“I do”, now, “I don’t”

At least most Americans were married longer than the 72 days it took Kim Kardashian to call it quits. To provide some perspective, Kim’s marriage to NBA basketball player Kris Humphries lasted 33 days less than the movie Titanic was number one at the box office, 78 days less than the marriage of Baywatch star Pamela Anderson to Kid Rock, and 658 days less than the average life of mail-order Sea Monkeys (www.buzzfeed.com).

Although the divorce rate in the US has dropped from its high in the 1980s, still, approximately 45 % of first marriages will end in divorce court. Give or take, that’s around one million divorces in the US every year. 80,00 of those divorces in 2010 occurred in the great state of Texas. Apparently, living in the South (not just Texas) can be antithetical to connubial bliss. So, “What does this have to do with money?” you’re probably asking. Well, a lot.

Research by Jeffrey Dew at Utah State University and others has found what might be the holy grail of happy marriages – debt (or lack thereof).1 Research tells us that as debt increases the quality of the marriage decreases accordingly.

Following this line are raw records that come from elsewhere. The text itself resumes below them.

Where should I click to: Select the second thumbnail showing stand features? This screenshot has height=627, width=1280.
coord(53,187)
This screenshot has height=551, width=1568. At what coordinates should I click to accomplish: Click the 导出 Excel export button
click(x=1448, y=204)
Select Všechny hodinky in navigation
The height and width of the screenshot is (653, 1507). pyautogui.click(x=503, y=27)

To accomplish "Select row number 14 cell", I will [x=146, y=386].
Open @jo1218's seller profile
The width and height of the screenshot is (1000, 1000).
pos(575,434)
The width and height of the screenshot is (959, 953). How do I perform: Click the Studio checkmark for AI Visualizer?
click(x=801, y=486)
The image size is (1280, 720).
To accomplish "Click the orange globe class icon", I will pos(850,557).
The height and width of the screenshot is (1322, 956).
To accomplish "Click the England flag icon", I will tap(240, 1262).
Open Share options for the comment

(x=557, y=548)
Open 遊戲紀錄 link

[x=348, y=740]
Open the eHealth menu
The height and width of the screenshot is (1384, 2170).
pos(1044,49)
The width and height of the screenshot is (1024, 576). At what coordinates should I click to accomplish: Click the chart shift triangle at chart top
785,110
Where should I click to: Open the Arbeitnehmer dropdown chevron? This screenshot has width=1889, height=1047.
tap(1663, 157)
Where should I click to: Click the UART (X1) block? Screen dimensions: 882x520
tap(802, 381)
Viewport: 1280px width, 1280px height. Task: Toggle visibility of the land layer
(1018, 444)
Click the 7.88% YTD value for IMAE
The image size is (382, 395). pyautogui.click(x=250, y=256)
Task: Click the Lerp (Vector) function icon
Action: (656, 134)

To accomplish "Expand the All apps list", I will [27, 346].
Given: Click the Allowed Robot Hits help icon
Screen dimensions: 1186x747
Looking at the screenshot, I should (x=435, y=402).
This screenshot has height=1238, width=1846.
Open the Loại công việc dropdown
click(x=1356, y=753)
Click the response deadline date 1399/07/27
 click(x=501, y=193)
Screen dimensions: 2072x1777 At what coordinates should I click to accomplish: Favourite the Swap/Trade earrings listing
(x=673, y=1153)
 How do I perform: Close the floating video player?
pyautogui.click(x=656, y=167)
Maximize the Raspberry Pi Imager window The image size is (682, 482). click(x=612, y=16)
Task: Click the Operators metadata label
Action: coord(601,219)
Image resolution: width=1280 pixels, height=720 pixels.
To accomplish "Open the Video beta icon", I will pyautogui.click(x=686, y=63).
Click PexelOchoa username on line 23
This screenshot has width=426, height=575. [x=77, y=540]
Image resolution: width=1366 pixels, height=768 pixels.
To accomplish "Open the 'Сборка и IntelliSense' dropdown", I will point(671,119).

Credit card debt undermines the very foundation of a marital union. Married couples with more debt are more likely to squabble over money which casts a black cloud over their marriage. The economic irritation caused by debt seeps into other areas of the marriage further undermining the couples’ satisfaction with their marriage. And, debt knows no economic boundaries. Across all economic strata, debt causes marital strain.

On the other end of the financial spectrum, assets (e.g., money in savings, home equity, etc.) help strengthen marital ties and lessen the likelihood of divorce. Assets, as professor Dew points out, however, are more beneficial to wives. Dew says that wives with more assets are happier in their marriages and are more reluctant to get divorced because of the inevitable drop in standard of living that would occur if they were to divorce.

And, you guessed it, marriages where one or both spouses are materialistic face higher rates of divorce. Materialistic spouses are more likely to argue about money (and other things as well), are less satisfied with their marriages, and considerably more likely to get divorced.

In a study by Paul Amato and Stacy Rogers, the researchers found that when one spouse views the other as “spending money foolishly”, the likelihood of getting divorced increased by 45%.2

As I argue in my book, Shiny Objects, the impact of our love of money and material possessions goes well beyond the mountains of debt and lack of savings it creates. The moral of this story: avoid accruing consumer debt and try to reel in your materialistic longings. Your spouse and children will be glad that you did.
Sources:
1 Jeffrey Dew, “Bank on it: Thrifty couples are the happiest”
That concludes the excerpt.